Humphrey Bogart and Ingred Bergan in Casablanca, 1942
Humphrey Bogart and Ingrid Bergman in “Casablanca”, 1942 (© Warner Bros)

By the mid-30’s cinema had become the most popular form of entertainment. Political repression under Hitler led to many countries boycotting German films, which in turn created a gap that Hollywood aptly filled, partly with the help of the extraordinary talent of European emigré directors and performers who were lured to America and joined the Allied cause.

Once the Second World War broke out, the film industry everywhere was mobilised to boost morale and support the cause of heroism and patriotism, only sometimes explicitly and often indirectly, as in what is perhaps the greatest film of this time, “Casablanca”. Escapism in the guise of Fred Astaire and sirens like Rita Hayworth and Marlene Dietrich also came to the rescue to soothe the embattled souls of soldiers and workers. Some actors and directors even went to the battlefield.
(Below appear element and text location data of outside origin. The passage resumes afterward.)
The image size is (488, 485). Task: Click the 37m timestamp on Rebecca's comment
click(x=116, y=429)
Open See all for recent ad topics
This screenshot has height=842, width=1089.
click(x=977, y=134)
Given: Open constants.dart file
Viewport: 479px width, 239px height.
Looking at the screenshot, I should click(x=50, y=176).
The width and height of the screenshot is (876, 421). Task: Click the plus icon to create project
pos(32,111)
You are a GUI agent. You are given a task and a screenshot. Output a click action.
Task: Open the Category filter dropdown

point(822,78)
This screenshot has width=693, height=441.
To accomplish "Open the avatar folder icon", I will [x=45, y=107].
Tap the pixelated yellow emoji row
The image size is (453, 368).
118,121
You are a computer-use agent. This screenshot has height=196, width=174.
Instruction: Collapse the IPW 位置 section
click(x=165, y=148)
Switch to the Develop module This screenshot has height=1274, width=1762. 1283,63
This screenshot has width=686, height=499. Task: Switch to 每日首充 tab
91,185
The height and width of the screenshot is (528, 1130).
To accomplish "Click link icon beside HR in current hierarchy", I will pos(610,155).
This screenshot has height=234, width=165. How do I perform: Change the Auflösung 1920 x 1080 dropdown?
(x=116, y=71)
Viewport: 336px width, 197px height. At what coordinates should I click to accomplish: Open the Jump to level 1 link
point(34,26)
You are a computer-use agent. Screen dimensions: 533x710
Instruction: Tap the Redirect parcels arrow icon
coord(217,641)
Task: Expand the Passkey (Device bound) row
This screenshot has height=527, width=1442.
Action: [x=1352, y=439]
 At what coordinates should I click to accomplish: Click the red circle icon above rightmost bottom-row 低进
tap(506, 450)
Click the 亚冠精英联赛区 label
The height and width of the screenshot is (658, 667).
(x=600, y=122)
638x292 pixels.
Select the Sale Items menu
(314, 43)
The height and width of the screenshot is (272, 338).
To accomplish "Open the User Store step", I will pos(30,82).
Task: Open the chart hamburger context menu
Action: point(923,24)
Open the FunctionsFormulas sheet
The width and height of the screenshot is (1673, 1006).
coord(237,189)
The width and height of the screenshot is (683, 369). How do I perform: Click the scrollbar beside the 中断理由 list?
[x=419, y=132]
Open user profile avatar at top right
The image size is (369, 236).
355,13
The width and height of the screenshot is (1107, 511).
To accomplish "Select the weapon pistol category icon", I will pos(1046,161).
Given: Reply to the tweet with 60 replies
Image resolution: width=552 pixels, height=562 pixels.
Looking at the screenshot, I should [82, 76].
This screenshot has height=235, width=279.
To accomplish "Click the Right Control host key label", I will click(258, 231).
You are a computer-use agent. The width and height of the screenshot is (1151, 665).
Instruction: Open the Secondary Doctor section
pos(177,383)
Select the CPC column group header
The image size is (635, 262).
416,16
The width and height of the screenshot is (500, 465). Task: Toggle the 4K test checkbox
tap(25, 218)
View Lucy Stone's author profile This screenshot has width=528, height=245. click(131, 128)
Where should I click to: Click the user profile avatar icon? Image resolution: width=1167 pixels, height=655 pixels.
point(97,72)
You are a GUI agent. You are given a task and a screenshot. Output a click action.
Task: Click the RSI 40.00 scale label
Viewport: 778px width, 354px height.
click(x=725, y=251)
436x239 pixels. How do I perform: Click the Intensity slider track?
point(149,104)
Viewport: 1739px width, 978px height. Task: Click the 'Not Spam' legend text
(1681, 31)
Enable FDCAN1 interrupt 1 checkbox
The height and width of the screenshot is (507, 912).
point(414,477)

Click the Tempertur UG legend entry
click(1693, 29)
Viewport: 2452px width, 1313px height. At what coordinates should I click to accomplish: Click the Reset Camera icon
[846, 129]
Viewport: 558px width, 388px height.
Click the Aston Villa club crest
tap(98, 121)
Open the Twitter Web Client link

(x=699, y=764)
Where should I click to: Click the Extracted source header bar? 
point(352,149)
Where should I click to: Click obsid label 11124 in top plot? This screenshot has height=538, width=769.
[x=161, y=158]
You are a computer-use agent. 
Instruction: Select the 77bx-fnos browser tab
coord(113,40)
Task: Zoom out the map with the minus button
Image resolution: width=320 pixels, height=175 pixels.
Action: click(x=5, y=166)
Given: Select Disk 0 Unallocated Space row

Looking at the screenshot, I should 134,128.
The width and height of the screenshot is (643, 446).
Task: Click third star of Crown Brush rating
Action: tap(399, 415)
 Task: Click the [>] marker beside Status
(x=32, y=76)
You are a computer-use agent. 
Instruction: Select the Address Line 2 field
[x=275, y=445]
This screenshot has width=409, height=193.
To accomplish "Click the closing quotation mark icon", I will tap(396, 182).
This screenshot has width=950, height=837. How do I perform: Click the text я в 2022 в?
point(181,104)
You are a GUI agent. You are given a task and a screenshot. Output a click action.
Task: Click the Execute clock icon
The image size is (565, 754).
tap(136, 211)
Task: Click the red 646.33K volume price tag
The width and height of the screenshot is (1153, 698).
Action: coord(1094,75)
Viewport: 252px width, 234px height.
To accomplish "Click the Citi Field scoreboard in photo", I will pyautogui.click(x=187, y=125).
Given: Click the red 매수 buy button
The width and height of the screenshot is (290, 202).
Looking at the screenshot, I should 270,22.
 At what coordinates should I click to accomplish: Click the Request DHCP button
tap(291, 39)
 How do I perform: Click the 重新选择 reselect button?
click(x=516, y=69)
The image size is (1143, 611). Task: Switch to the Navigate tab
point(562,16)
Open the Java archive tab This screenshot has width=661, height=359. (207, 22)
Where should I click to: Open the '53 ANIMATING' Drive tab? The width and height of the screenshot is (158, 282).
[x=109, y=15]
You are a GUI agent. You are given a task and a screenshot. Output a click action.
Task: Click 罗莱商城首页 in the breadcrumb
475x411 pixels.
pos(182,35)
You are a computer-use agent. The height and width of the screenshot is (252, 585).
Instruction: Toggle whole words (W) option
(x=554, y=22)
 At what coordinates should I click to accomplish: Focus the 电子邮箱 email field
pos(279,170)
And when Errol Flynn takes on the Japanese in Burma, there is not the slightest hint of concern for political correctness.

The Italians and Germans worked on epic sagas, not to be outdone by the British actor Laurence Olivier’s memorable war speech in “Henry V”. In fact, it is said that British film came of age during this time, becoming more democratic. After the war, British films even beat Hollywood at the box-office in England.